En mi caso, aunque con estudios, siempre fue un poco difícil. Era joven y no tenia experiencia necesaria para estar seguro de haber captado una buena fotografía con luz de día… ¿Qué decir si me arriesgaba a una foto de las estrellas? Me parecía una tarea imposible.

Con el avance “afortunado” de la tecnología en fotografía podemos hoy retratar de una manera increíble los cielos nocturnos. Cámaras con ISOS soñados, extensos rangos dinámicos e increíbles posibilidades con los nuevos softwares, nos permiten lograr esto con una facilidad asombrosa.

Pero ¿de qué  sirve tanta tecnología y “facilidad” para esta fotografía si es que detrás no haya una persona capacitada? Una además que maneje estas técnicas y le de el uso correcto a ese aparato tecnológico.

No sirve de nada. Es aquí donde la mente creadora y el poder de solucionar una situación, a veces en medio de la total oscuridad, se sobrepone al culto a lo digital.

EL FOTÓGRAFO NOCTURNO HA LLEGADO PARA QUEDARSE

Fotografiar la noche requiere de mucha habilidad, especialmente a la hora de encuadrar y manejar equipos aveces en la entera oscuridad.

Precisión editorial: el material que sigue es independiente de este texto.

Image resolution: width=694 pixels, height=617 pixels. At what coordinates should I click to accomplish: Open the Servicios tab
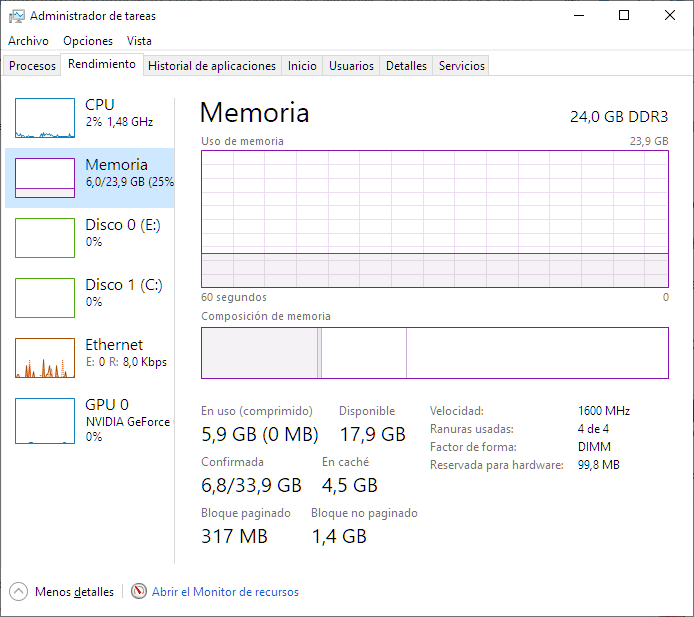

Creo que el fotógrafo nocturno, ese que dedica sus noches a buscar encuadres y que sueña con estrellas, ha llegado para quedarse

Es más, cada día me sorprenden más estas imágenes en foros y concursos. Muchas veces me he impactado con fotografías increíbles, y que sólo estaban guardadas en mis sueños, que un creador de imágenes, en algún lugar del mundo, hizo realidad.

Aunque no soy un fotógrafo nocturno, tengo una motivación para salir a buscar cielos despejados. Intento lograr una fotografía que contenga algún elemento distinto, o que pueda llamar la atención.

Trato de no hacerlo sólo por ver estrellas en mis fotos. Busco darle un algo que la haga diferente, de alguna manera, a lo ya visto. Es muy difícil, pero que aun así no hay que dejar de intentarlo.

Hace un tiempo estoy fotografiando Iglesias del Sur de Chile acompañadas con estrellas y la vía láctea. Imágenes que podrás ver a continuación.

Para hacerlo suelo ocupar una cámara Nikon D600. Junto a ella, uso un lente 20 mm Nikon f/1.8, un 50 mm f/1.4 y un viejo trípode grande y pesado.

Tenemos la suerte de tener unos cielos nocturnos maravillosos en todo lo largo de nuestro país. Además, contamos con fotógrafos ampliamente experimentados que pueden complementar nuestra teoría y llevarnos a la practica a través de clases y talleres.

Está todo lo necesario para desarrollar esta hermosa técnica.

¿Qué esperas para comenzar hoy a experimentar con tu cámara y salir a descubrir los cielos nocturnos que te rodean?

FRANCISCO NEGRONI – FRUTILLAR – CHILE.